CUDA and openCL Benchmarks

mountkidd
mountkidd
Joined: 14 Jun 12
Posts: 127
Credit: 4,112,850,429
RAC: 2,240,154

RE: and there is no

Quote:
and there is no advantage to have 3 parallel tasks instead of 2 ones on this card.

This is only true if you are running cpu tasks as well. There is a whole new world out there once you stop the cpu from interfering with the gpu...

Gord

Sunny129
Sunny129
Joined: 5 Dec 05
Posts: 162
Credit: 160,342,159
RAC: 0

well there's some truth in

well there's some truth in everyone's statements here...

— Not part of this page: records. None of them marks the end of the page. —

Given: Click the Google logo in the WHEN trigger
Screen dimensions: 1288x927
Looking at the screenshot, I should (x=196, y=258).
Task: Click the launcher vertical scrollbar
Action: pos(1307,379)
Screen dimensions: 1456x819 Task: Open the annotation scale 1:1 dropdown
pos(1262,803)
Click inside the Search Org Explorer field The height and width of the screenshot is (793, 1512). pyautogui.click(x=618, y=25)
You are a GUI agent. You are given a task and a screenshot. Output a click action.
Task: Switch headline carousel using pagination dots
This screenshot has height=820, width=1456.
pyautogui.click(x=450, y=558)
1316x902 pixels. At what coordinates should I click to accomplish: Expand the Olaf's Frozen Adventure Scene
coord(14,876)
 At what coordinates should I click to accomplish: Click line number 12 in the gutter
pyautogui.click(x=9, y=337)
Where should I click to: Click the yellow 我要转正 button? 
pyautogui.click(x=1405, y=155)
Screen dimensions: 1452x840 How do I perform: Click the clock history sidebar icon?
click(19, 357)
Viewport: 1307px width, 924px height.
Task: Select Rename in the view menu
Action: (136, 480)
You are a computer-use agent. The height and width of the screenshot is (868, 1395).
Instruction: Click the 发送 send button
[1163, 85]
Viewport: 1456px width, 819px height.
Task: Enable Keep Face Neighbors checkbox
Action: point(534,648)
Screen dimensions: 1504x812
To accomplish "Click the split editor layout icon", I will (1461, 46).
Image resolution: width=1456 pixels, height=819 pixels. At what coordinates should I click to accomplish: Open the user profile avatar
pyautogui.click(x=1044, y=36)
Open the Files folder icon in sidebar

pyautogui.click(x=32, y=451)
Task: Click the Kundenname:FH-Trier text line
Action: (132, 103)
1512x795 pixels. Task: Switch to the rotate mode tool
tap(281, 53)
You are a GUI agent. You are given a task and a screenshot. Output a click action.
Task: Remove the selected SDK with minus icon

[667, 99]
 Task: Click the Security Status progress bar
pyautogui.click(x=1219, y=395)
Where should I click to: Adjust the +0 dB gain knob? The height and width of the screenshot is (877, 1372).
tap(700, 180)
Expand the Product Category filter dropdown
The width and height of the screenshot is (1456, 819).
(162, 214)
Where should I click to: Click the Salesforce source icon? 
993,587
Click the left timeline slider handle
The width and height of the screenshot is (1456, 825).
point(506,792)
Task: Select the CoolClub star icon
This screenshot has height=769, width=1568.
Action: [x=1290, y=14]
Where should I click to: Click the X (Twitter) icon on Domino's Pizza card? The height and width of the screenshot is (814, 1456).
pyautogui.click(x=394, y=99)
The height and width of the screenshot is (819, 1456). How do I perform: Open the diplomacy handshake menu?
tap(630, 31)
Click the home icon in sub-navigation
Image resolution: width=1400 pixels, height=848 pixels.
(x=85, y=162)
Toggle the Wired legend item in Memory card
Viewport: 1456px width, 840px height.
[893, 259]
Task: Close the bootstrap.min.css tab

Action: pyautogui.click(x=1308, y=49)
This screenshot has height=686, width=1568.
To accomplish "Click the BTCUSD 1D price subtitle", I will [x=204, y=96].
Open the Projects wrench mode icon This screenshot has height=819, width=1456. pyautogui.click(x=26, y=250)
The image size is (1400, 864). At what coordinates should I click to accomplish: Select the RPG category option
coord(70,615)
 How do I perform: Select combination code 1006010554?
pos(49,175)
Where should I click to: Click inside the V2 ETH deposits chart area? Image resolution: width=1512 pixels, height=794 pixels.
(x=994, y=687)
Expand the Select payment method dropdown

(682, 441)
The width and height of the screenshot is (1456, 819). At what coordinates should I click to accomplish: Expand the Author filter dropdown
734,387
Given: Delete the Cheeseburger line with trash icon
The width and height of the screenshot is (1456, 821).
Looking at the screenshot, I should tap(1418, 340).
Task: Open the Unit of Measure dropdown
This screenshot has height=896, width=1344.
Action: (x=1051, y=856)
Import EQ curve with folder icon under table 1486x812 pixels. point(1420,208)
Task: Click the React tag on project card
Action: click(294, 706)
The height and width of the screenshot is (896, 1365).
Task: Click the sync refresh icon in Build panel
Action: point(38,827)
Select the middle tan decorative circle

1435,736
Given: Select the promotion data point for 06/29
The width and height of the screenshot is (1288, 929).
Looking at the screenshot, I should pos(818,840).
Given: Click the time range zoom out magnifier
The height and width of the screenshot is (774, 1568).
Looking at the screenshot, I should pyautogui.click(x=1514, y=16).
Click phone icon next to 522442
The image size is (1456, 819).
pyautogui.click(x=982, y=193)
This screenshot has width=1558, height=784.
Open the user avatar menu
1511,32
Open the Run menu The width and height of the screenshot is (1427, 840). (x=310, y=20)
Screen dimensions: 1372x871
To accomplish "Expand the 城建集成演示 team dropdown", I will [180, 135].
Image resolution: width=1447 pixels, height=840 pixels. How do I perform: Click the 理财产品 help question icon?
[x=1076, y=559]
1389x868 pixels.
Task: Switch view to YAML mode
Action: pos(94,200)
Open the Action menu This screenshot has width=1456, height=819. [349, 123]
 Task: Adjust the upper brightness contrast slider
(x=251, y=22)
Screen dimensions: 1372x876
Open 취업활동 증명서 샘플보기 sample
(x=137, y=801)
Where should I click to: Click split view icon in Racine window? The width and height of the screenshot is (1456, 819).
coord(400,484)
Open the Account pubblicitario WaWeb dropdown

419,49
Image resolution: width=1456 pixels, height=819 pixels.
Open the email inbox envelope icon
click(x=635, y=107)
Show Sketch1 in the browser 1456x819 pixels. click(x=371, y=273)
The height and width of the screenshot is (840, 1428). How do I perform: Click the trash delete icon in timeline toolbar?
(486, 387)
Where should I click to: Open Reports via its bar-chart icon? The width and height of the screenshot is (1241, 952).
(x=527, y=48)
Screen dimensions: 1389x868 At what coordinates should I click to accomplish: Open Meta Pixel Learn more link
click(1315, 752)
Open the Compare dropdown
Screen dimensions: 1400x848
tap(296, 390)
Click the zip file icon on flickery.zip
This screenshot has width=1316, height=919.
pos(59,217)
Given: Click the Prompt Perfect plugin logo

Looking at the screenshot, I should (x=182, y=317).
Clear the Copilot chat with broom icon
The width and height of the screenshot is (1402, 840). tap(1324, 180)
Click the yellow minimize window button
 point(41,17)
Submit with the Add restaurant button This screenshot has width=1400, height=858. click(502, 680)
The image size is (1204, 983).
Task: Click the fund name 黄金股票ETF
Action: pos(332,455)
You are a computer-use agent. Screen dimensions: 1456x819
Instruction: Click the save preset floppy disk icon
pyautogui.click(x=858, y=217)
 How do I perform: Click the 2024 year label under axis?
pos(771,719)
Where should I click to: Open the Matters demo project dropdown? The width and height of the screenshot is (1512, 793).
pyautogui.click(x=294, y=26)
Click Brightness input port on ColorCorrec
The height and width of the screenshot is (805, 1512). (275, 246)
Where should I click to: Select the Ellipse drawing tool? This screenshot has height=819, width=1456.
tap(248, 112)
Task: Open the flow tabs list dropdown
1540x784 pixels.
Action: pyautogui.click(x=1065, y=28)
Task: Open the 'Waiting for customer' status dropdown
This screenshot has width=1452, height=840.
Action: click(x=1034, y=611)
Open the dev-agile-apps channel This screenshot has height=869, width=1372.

i suppose i should rephrase my claim as follows: 3 simultaneous E@H tasks run more efficiently on a GTX 560 Ti 1GB than 2 simultaneous E@H tasks do on a Win7 x64 platform so long as you also have sufficient CPU resources and a full 16 lanes of PCIe 2.0 bandwidth for the GPU. this also means that 3 simultaneous E@H tasks will run better on a GTX 560 Ti 1GB than 2 simultaneous E@H tasks will on a Win7 x64 platform so long as you have sufficient CPU resources and at least 8 lanes of PCIe 3.0 bandwidth. i can also confirm the same results as above when limited to only 8 lanes of PCIe 2.0 bandwidth (from when i had dual GTX 560 Ti's installed and the x16 slots were limited to PCIe 2.0 x8 bandwidth), and so the same must be true when limited to 4 lanes of PCIe 3.0 bandwidth on a Win7 x64 platform.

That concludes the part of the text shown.